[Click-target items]
▽

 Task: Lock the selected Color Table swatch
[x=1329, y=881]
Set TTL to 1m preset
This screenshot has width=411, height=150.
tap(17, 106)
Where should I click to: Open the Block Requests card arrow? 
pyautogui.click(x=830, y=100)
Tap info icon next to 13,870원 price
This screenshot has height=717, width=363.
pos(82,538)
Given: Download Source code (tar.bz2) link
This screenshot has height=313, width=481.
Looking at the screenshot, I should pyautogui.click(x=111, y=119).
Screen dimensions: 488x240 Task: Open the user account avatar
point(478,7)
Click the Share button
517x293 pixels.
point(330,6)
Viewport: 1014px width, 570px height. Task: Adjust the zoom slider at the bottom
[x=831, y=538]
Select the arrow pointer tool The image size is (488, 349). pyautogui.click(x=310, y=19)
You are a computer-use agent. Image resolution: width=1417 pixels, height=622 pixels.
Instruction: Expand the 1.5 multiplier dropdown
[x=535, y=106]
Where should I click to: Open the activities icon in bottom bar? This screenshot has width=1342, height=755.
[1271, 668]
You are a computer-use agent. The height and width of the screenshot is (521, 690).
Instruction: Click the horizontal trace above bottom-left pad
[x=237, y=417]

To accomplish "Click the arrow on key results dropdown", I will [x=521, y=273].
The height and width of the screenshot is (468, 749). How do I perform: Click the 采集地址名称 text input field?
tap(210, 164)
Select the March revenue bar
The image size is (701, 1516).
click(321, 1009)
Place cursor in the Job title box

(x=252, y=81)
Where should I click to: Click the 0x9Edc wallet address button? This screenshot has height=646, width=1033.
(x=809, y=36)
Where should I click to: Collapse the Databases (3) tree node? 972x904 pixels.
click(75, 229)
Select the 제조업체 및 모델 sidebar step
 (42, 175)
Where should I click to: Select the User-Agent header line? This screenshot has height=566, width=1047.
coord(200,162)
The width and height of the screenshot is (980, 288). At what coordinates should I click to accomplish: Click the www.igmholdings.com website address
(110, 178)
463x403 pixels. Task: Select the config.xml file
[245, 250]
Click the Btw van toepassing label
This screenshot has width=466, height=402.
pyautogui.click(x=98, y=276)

△

**Brief:** Which lines of the items above contain the word "arrow"? Pick out each one and copy it.

**Response:**
Where should I click to: Open the Block Requests card arrow? 
Select the arrow pointer tool The image size is (488, 349). pyautogui.click(x=310, y=19)
To accomplish "Click the arrow on key results dropdown", I will [x=521, y=273].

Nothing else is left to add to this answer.